Despite a 21-year career that included eight all-star nods, Simmons fell off the BBWAA ballot after garnering just 3.7 percent of the vote in 1994. That may be partly attributable to the fact that he was overshadowed by contemporaries such as Johnny Bench, Gary Carter and Carlton Fisk, who are considered among the greatest catchers of all time, but Simmons posted the ninth-highest wins above replacement for anyone at his position (per Yahoo Sports).

Simmons, 70, acknowledged the help his candidacy received from the sabermetrics community.

“If it weren’t for the analytics people, my career as a potential Hall of Famer probably would have been shut down and forgotten a long time ago," he said Sunday (via MLB.com).

For his part, Miller eventually decided that he did not want enshrinement at all.

“If they vote me in after I’m gone,” he reportedly said shortly before he died (via the Athletic), “please let everyone you know it is against my wishes and tell them if I was alive I would turn it down.”

Nevertheless, the former ace labor negotiator for United Steelworkers is set to have his contributions to the game formally celebrated next year. Within two years of being hired to run the MLBPA, Miller overcame skepticism within his own ranks and opposition from owners to forge a CBA that raised baseball’s minimum wage from $6,000 to $10,000. (It will be $563,500 in 2020.)

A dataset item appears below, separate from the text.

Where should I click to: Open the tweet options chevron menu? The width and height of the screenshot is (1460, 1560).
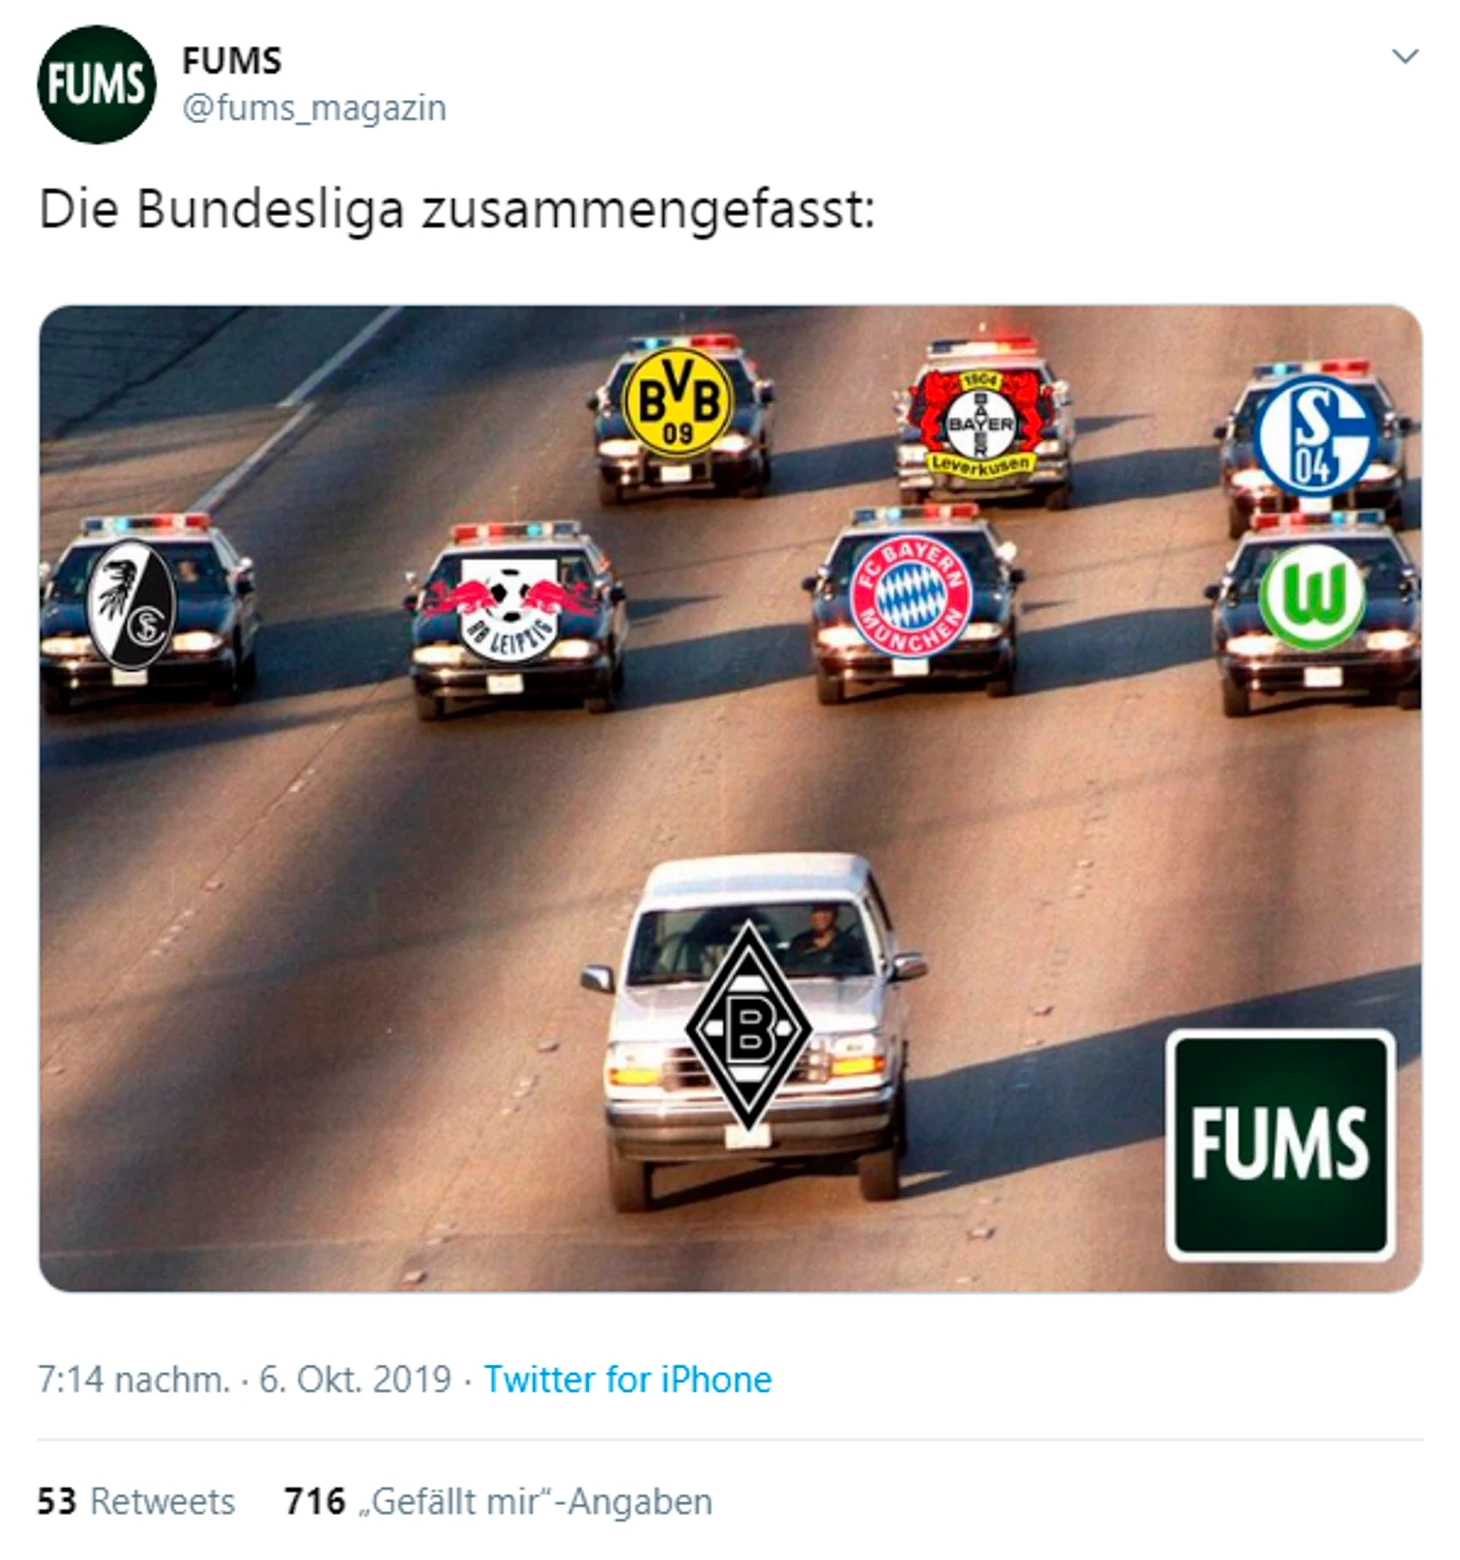point(1405,57)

The players’ right to independent arbitration arrived two years later, in 1970, and Miller helped establish free agency after he convinced a pair of players, the Los Angeles Dodgers’ Andy Messersmith and the Montreal Expos’ Dave McNally, to play the 1975 season without signing their contracts. That provided a legal argument to challenge the reserve clause, which for decades contractually bound players to their respective teams, and a CBA negotiated in 1976 gave all players the chance to reach free agency after six years in the majors.

“I think he’s the most important baseball figure of the last 50 years,” former MLB commissioner Fay Vincent once said of Miller. “He changed not just the sport but the business of the sport permanently, and he truly emancipated the baseball player — and in the process all professional athletes.”